POCATELLO, ID.  A woman’s obsession with the kingfisher, a thriller about climbing the world’s eighth highest peak, a Viet Nam veteran’s fascination with grizzly bears, a life amongst caribou in the Northwest Arctic.  All of these and more are the themes of winning books in the 2022 National Outdoor Book Awards. 

A total of 19 books were chosen as winners or silver medalists in this year's contest which is celebrating its 26th year.  Sponsors of the program include the National Outdoor Book Awards Foundation, Idaho State University and the Association of Outdoor Recreation and Education. 

Awards are presented in ten categories which range from Natural History Literature to Biography to Journeys.

The winning book in the Journeys category is Halcyon Journey:  In Search of the Belted Kingfisher.  It’s about Marina Richie, a mom and budding citizen scientist who attempts to find and observe a nesting pair of kingfishers. 

Day after day, Richie searches for a kingfisher nest near her home in Montana.  As we follow her along, she weaves together scientific studies with stories of her family.  We learn that the kingfisher is the halcyon of Greek mythology, a bird with magical powers who could calm the waters of the sea when it nested. 

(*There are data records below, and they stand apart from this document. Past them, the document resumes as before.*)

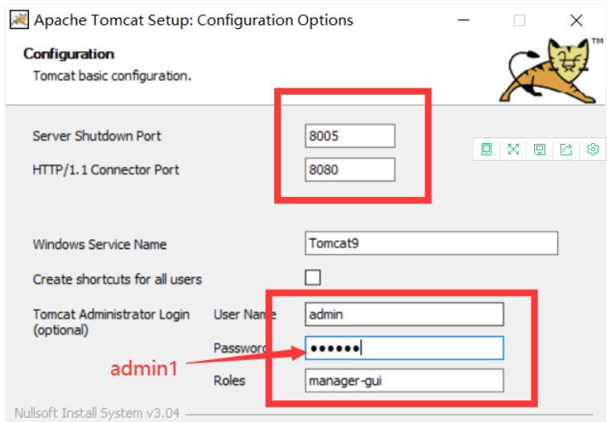Click the Create shortcuts for all users label
608x422 pixels.
[x=117, y=279]
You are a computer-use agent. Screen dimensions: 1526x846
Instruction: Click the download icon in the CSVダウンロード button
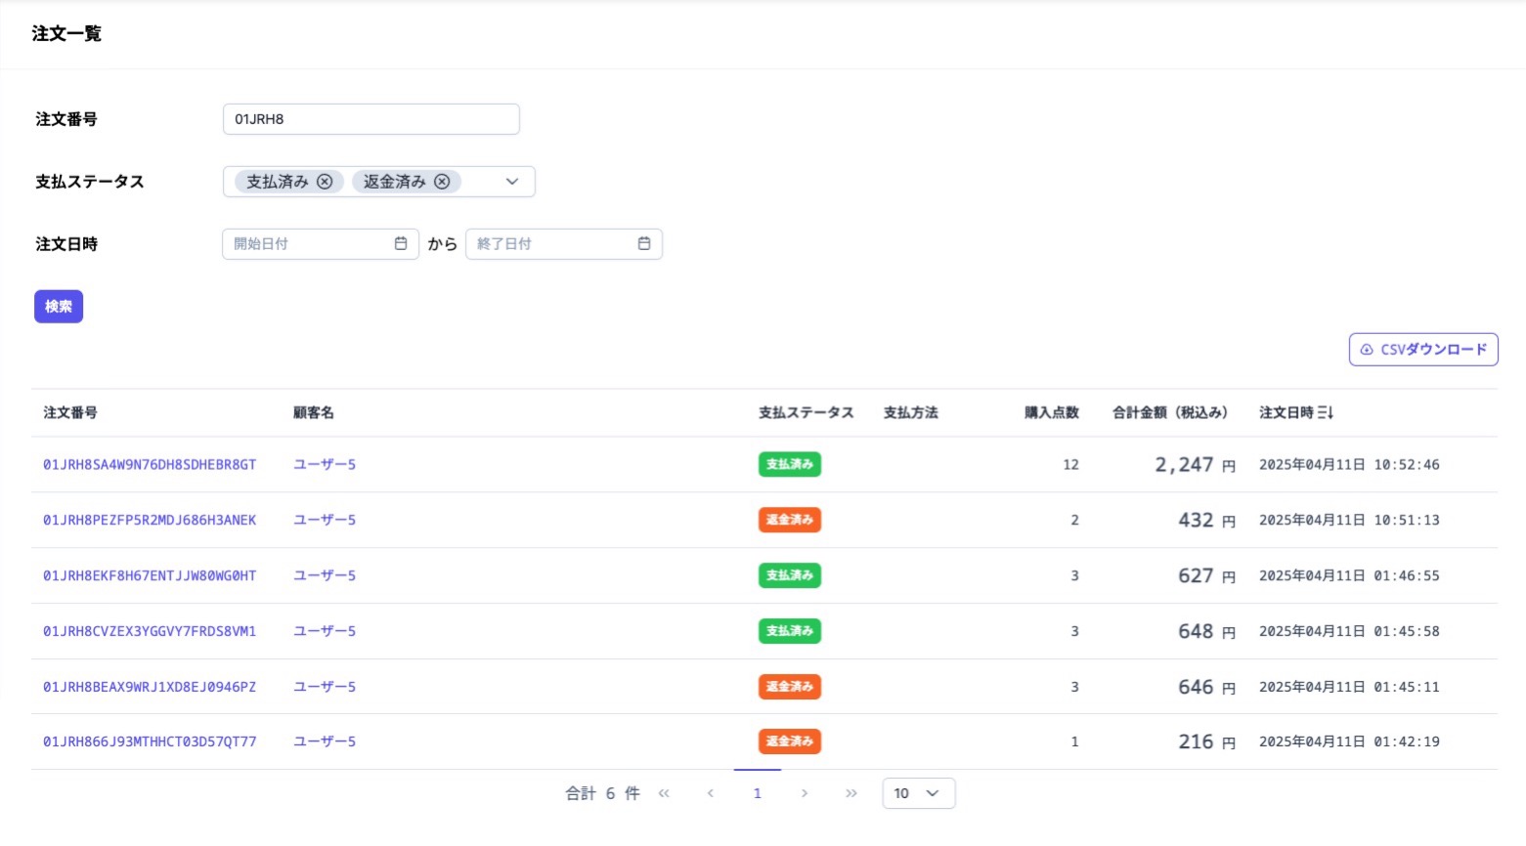coord(1366,349)
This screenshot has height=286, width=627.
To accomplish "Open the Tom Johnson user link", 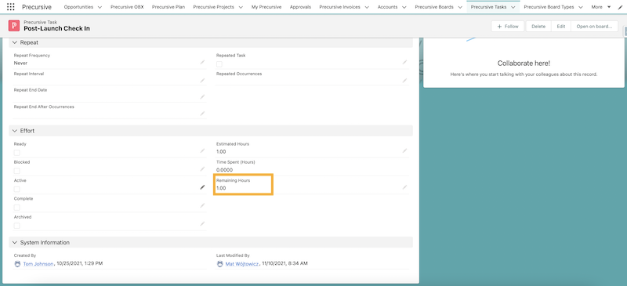I will pos(38,263).
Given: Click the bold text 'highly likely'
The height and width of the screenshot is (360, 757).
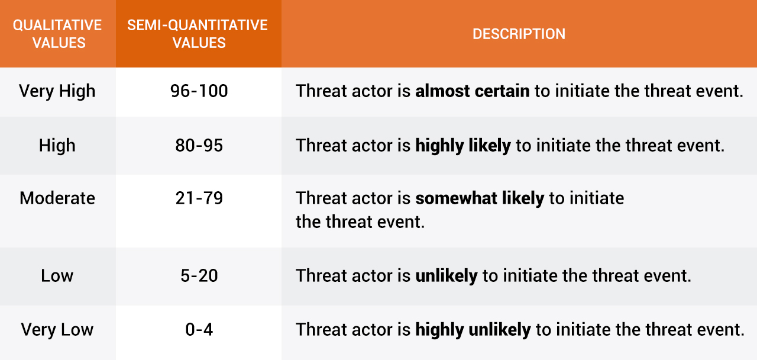Looking at the screenshot, I should click(x=463, y=146).
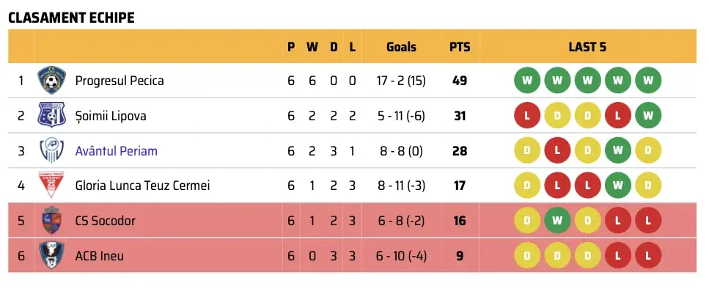The height and width of the screenshot is (289, 709).
Task: Click the PTS column header
Action: click(460, 47)
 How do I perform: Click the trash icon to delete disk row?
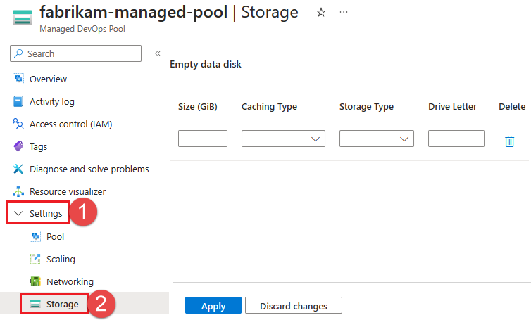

Her simple desire to observe kingfishers turns into a halcyon quest and sends her on far-flung adventures to other continents to learn more about these mythic birds. 

“This is superb nature writing,” said Ron Watters, the chair of the National Outdoor Book Awards.  It is engrossing, enlightening and illuminating.  Marina Richie is clearly an exciting new voice in nature writing.”

One work of fiction was among this year’s winner.  Taking top honors in the Outdoor Literature category is Breathless, a spine-tingling novel transporting readers to the icy slopes of Manaslu, the world’s eighth highest peak. 

Written by Amy McCulloch, it combines the dangers of high altitude climbing with a sociopathic murderer on one of the teams.   It comes as no surprise that McCulloch expertly captures the drama of high altitude climbing in this book.  She is a Himalayan climber, having summited Manaslu, the youngest Canadian woman to do so. 

“There are very few well written and realistic works of fiction on climbing,” said Watters, “and this gripping page-turner is clearly one.”

The non-fiction winner in the Outdoor Literature category is Was it Worth It?  A Wilderness Warrior’s Long Trail Home. Author Doug Peacock writes about how his studies of grizzly bears helped heal the scars left from his Viet Nam experiences.

“Peacock has this informal, devil-may-care attitude which draws you into his writing,” said Jim Moss, an outdoor industry attorney and one of the judges of the awards.  “This book represents some of his finest writing.  Best of all, we get to really know this remarkable individual.”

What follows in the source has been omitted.